__EXERCISE DIRECTIONS__:
Copy the listing from the line containing "224x156 pixels. How" through the end of the listing, switching "tab" to "section" and changing nothing else. Leave the pictures out of your copy.

[Word and element pointing entries]

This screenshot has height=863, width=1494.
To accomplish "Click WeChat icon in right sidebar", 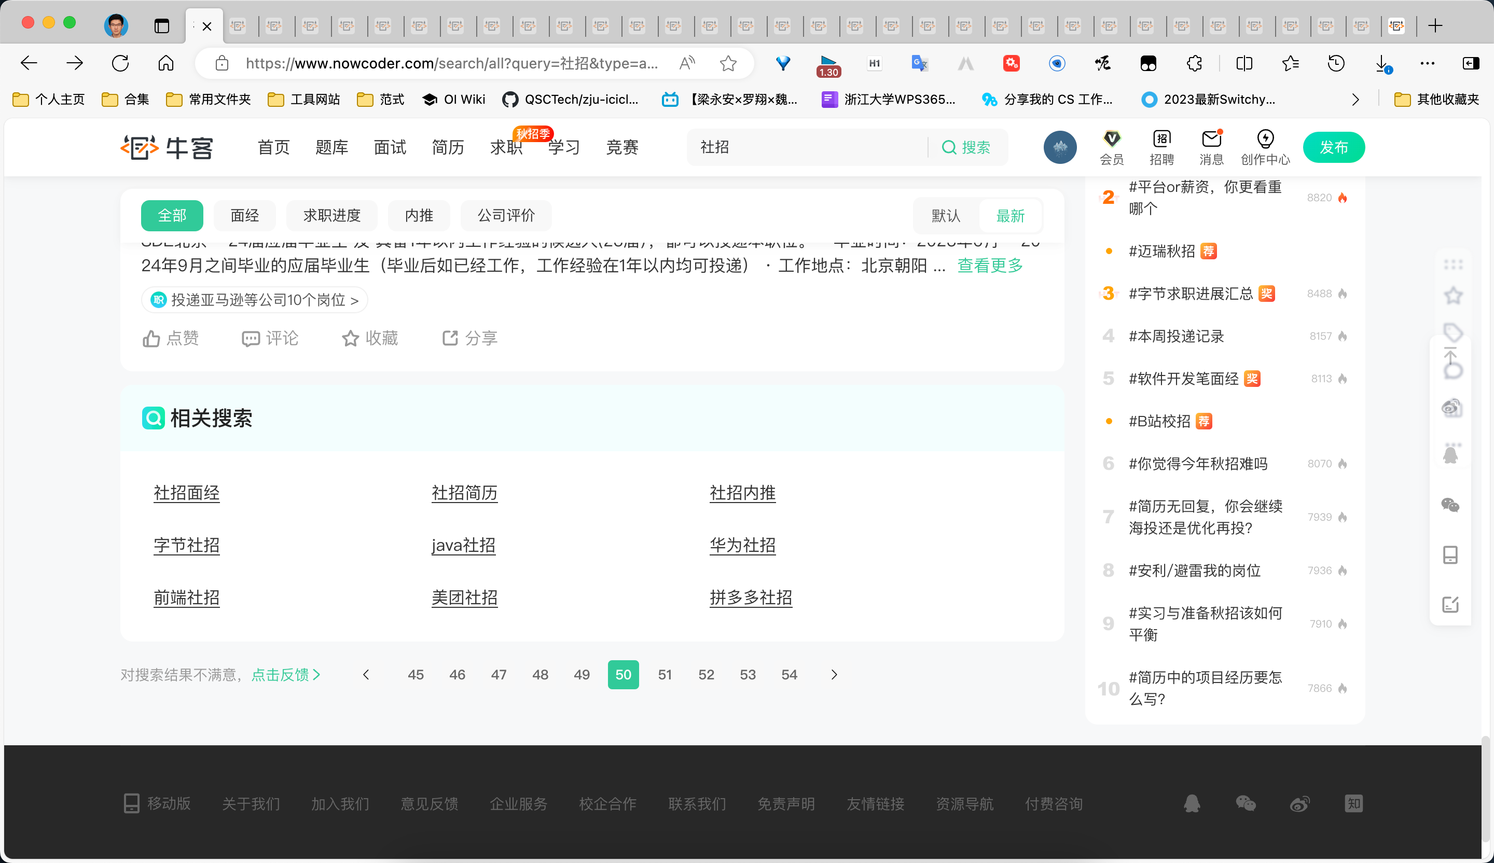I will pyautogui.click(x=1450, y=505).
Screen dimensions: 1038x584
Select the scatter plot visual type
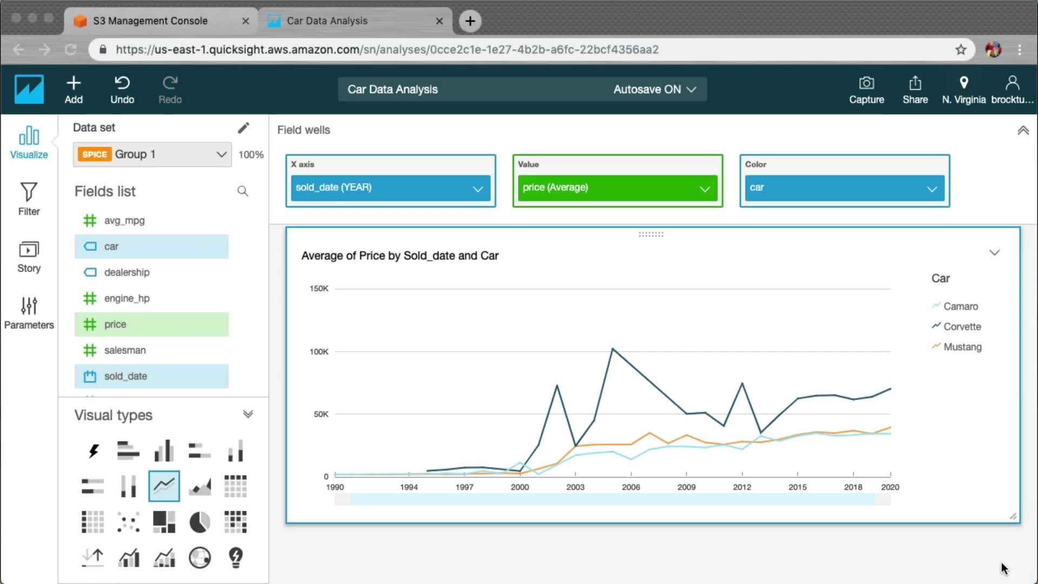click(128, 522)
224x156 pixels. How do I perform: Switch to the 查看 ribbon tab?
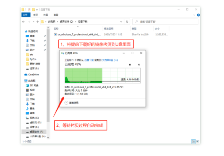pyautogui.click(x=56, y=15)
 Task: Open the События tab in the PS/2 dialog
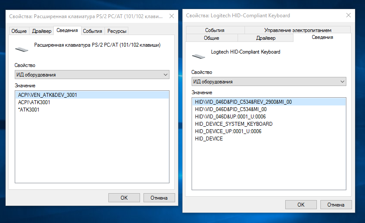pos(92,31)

__TASK ANSWER__:
224x156 pixels. How do I perform: Switch to the 查看 ribbon section?
pyautogui.click(x=56, y=15)
 Task: Open the События section in the PS/2 dialog
pos(92,31)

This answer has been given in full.